◆ Work instruction: Please name the four nitrogenous wastes listed in the passage on metabolic wastes below.

Metabolic wastes or excrements are substances left over from metabolic processes (such as cellular respiration) which cannot be used by the organism (they are surplus or toxic), and must therefore be excreted. This includes nitrogen compounds, water, CO_{2}, phosphates, sulphates, etc. Animals treat these compounds as excretes. Plants have metabolic pathways which transform some of them (primarily the oxygen compounds) into useful substances, while others are stored, released into the environment, or broken down through further biochemical processes.

All the metabolic wastes are excreted in a form of water solutes through the excretory organs (nephridia, Malpighian tubules, kidneys), with the exception of CO_{2}, which is excreted together with the water vapor throughout the lungs. The elimination of these compounds enables the chemical homeostasis of the organism.

==Nitrogen wastes==
The nitrogen compounds through which excess nitrogen is eliminated from organisms are called nitrogenous wastes (/naɪˈtrɒdʒᵻnəs/) or nitrogen wastes. They are ammonia, urea, uric acid, and creatinine. All of these substances are produced from protein metabolism. In many animals, the urine is the main route of excretion for such wastes; in some, it is the feces.

◆ Recorded data:
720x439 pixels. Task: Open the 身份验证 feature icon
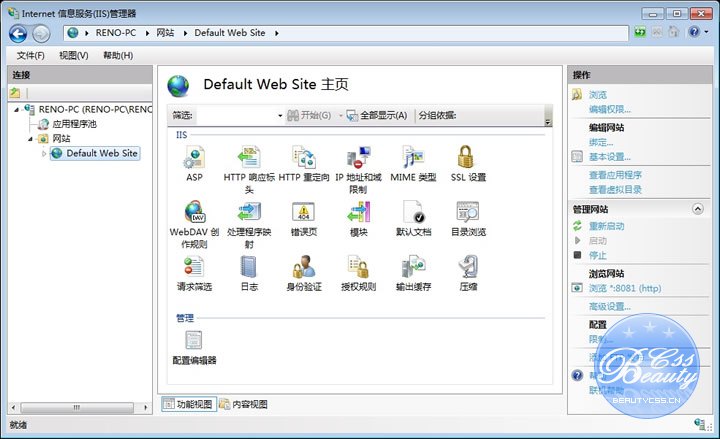pos(304,267)
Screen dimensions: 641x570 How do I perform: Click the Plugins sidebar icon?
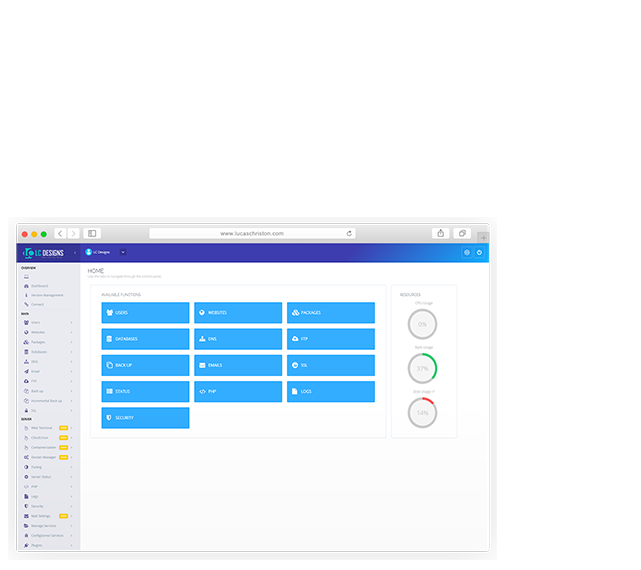click(26, 545)
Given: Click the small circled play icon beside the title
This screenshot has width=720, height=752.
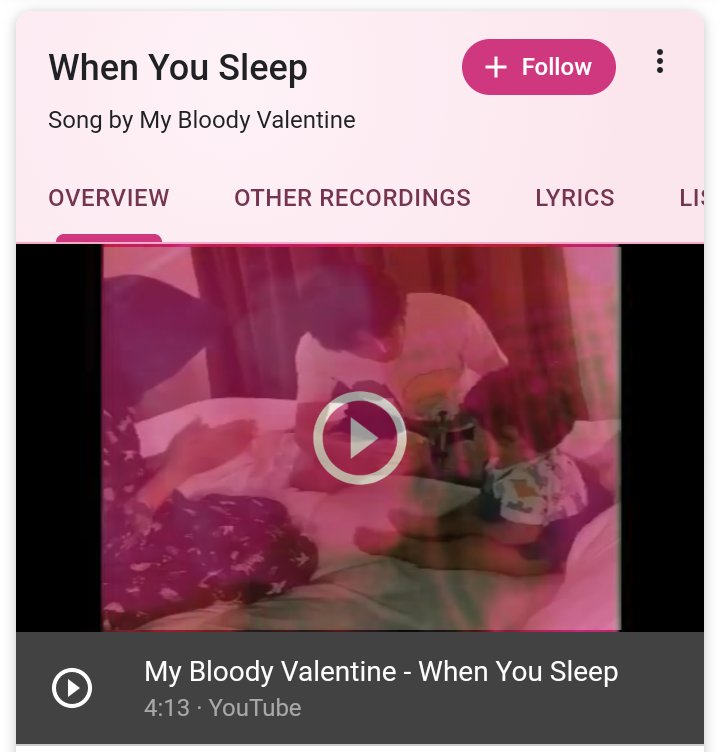Looking at the screenshot, I should coord(72,688).
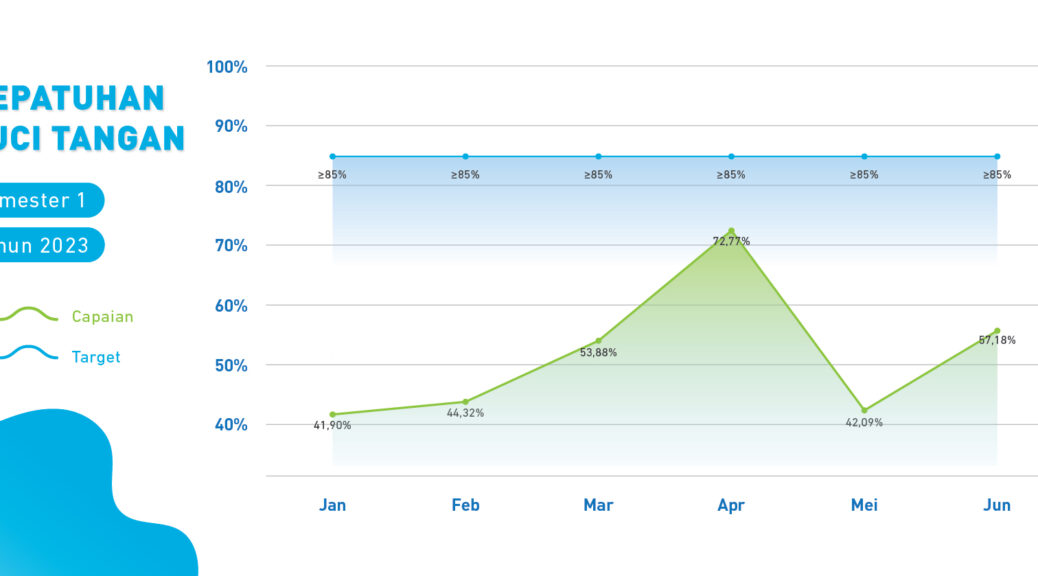Click the blue Target legend line icon

pyautogui.click(x=28, y=356)
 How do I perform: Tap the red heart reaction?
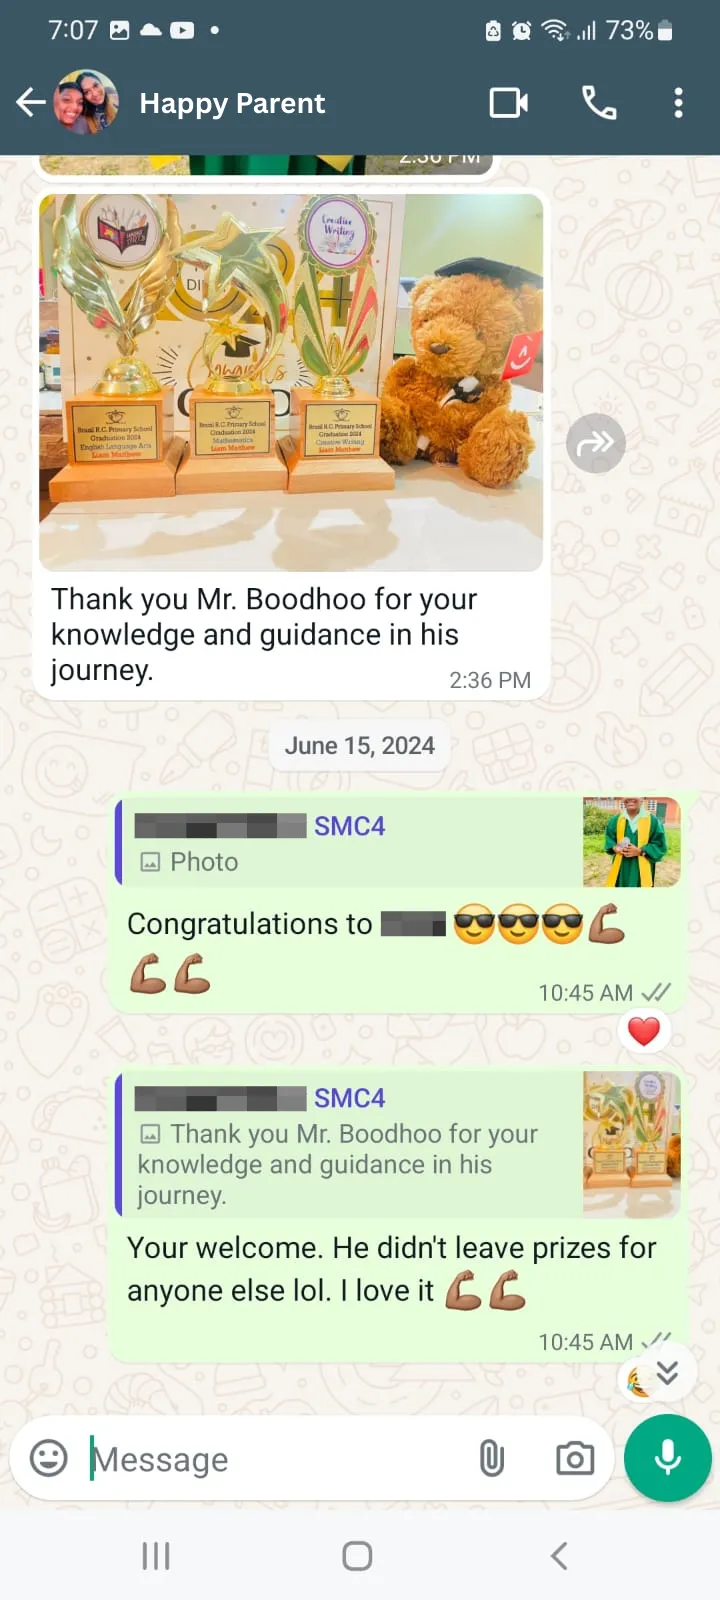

◆ Written answer: Ammonia, urea, uric acid, and creatinine.